### SUAS TAREFAS
a - Resuma em duas frases o texto sobre o basquete americano.
b - Transcreva do texto sobre o basquete americano tudo o que vai desde "Ora, então por" até "indivíduo – o entretenimento.".

### TEXTO DE ORIGEM
====

No entanto, a verdadeira realidade não está aos olhos apenas de 333 milhões de pessoas, mas nas outras 7,6 bilhões que lotam toda Terra. A vida americana, recheada de patriotismo e puro egocentrismo, pode não entender que o planeta gira de forma regular para todos os países. Não é atoa que a NBA, sua tão querida competição de basquete, hoje, possui em seu “top três” apenas atletas de nacionalidades estrangeiras – fora do eixo de rotação da terra norte-americana.
Ora, então por que os holofotes estão sempre mirados para o basquete estadunidense? Afinal, a NBA não é uma Copa do Mundo ou sequer as Olimpíadas. Tal questionamento, entretanto, esquece de destacar dois pilares primordiais da sustentação esportiva americana: a estrutura esquemática e profunda, de forma social e cultural, e – o grande motivo da relação do esporte com o indivíduo – o entretenimento.

====

### TRECHOS DA LISTAGEM
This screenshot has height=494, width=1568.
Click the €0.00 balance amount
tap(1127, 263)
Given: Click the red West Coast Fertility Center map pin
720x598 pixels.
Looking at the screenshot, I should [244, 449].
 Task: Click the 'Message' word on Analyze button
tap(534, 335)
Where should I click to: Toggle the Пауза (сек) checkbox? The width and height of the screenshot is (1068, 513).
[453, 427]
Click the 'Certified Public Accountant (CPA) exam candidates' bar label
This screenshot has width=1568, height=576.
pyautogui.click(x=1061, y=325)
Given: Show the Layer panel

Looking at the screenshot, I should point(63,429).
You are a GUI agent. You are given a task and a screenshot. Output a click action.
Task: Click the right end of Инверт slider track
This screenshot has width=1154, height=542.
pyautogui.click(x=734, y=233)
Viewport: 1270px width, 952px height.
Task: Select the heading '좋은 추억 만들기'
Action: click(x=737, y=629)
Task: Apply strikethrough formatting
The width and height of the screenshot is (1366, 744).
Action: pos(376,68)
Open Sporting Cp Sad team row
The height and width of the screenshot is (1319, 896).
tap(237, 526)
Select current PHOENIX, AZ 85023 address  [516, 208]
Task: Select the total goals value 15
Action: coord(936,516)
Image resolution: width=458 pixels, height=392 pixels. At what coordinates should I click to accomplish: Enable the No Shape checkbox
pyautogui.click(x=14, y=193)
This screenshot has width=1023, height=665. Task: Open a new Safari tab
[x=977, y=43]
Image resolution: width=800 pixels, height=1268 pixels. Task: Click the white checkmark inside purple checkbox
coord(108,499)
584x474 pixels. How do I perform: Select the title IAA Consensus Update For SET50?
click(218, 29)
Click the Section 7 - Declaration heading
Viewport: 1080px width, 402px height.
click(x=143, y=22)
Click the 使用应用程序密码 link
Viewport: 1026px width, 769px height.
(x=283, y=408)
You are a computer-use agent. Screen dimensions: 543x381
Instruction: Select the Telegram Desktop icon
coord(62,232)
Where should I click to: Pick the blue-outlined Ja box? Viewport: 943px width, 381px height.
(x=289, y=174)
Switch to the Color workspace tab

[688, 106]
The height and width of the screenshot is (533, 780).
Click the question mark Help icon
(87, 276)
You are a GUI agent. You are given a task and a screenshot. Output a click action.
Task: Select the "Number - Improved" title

====

### RESPOSTAS POR TAREFA
a - O texto afirma que a realidade não se limita aos 333 milhões de americanos e observa que o "top três" da NBA hoje tem apenas atletas estrangeiros. Depois pergunta por que os holofotes miram sempre o basquete estadunidense e aponta dois pilares da sustentação esportiva americana: a estrutura social e cultural e o entretenimento.

b -
Ora, então por que os holofotes estão sempre mirados para o basquete estadunidense? Afinal, a NBA não é uma Copa do Mundo ou sequer as Olimpíadas. Tal questionamento, entretanto, esquece de destacar dois pilares primordiais da sustentação esportiva americana: a estrutura esquemática e profunda, de forma social e cultural, e – o grande motivo da relação do esporte com o indivíduo – o entretenimento.